Portugal presented itself as a possibility twice and twice came up short. The first time, a government centre that had approached him about building a biodiversity research group was dissolved by a ministerial merger before the supporting positions could be opened. Making him decide to do a post-doctoral Marie Curie fellowship at Oxford. The second time was harder to take. He applied for an associate professorship at the Faculty of Sciences in Lisbon and was eliminated on procedural grounds: his application had not listed the names of his parents, something required somewhere in the regulations but absent from the call itself. “At the time I felt it was quite personal, like my own country didn’t want me,” he says. He later understood the competition had most likely been designed to promote someone already inside the institution and that his curriculum had been the problem. “The administration doesn’t always work very well,” he says, without apparent bitterness.

Credits: Supplied Image; Author: Miguel Bastos Araújo;

The return happened through a different door. The Rui Nabeiro Biodiversity Chair at the University of Évora was the first privately funded chair in Portuguese scientific history, financed by the Delta Cafés group. An international competition was held with an international jury, and Miguel won.

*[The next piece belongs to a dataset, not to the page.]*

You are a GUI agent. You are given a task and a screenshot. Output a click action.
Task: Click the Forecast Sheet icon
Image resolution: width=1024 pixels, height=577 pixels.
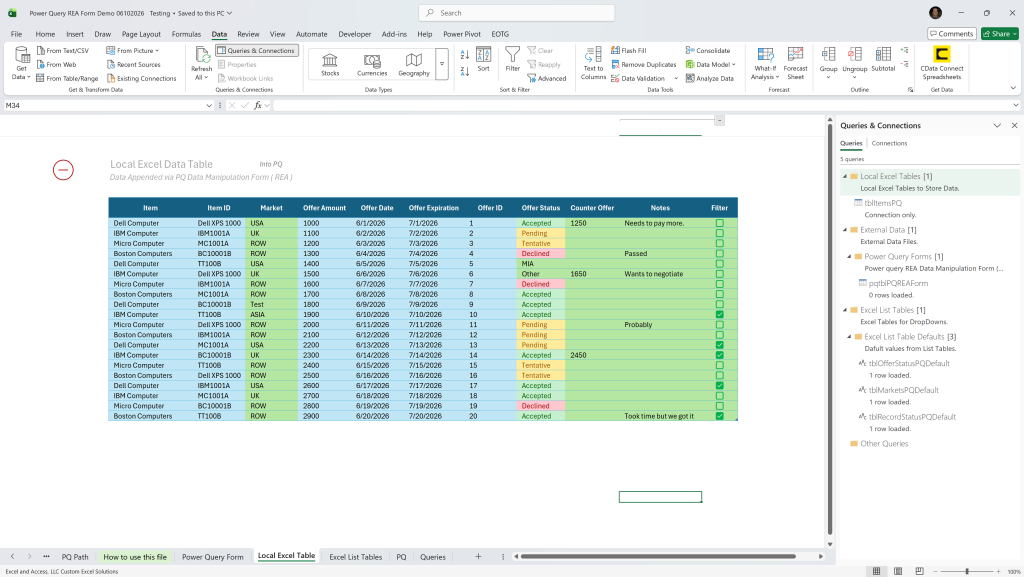(x=795, y=63)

The years that followed were productive in a specific way he values: the funding was flexible. “When a great person appeared, we could hire them,” he says. “That freedom to manage a fund and set your own scientific policy in the lab is a luxury.” He has that kind of funding now in Spain, but not in Portugal, where project-based grants dominate, and strategic decisions are harder to make.


The science of energy and life

Miguel’s laboratory works on the principles that govern how and why life distributes itself across space and time, using climate, past, present and projected, as the main variable. One of his most significant contributions was introducing ensemble forecasting to ecology: rather than relying on a single predictive model, his approach runs multiple algorithms simultaneously and combines their outputs, producing more robust projections and making uncertainty measurable. The tools developed through collaborative work involving his lab, including the SDM-R and BIOMOD platforms, became widely used in international biodiversity assessments.

His current work goes further. “We are converting all biological information into energy,” he explains. Every organism consumes energy proportional to its size and abundance. If you know where organisms are and in what numbers, you can calculate total energy consumption across an entire community, and place lynx, insects, cattle, and data centres on the same analytical scale. From there, you can begin to ask how much consumption a system can sustain before it collapses. “Energy, at the end of the day, is the great unit of life,” he says.

Credits: Supplied Image; Author: João Cosme;

The Council of State


In April 2026, the President of the Republic called him while he was travelling with his family. He put the phone on speaker and gestured for silence. When he hung up, his children asked who it had been. “They were amazed,” he says. He had been nominated to the Council of State, the first ecologist and biogeographer ever to sit on that body. He believes the choice was deliberate: the President nominated one researcher from medicine and one from the environmental sciences.

Miguel is careful about what he does not know yet. How a President uses the Council of State is a matter of personal style, and he had not yet had that conversation. What he does believe is that climate change has been pushed down the political agenda by geopolitical conflict and energy security concerns, and that someone needs to keep it in the room. “The Paris targets have already been surpassed,” he says. “There is no expectation in the scientific community that we will stop there.” His response to that is not dramatic. Researchers must keep doing the best science they can, build the knowledge, and be ready. “Those who are scientists cannot be demoralised,” he says.

In the end, we are better placed to understand where life will go as the climate shifts, and what can still be done about it, in part because a boy in Évora once spent his afternoons studying distribution maps in a natural history fascicle, and never really stopped asking the same question.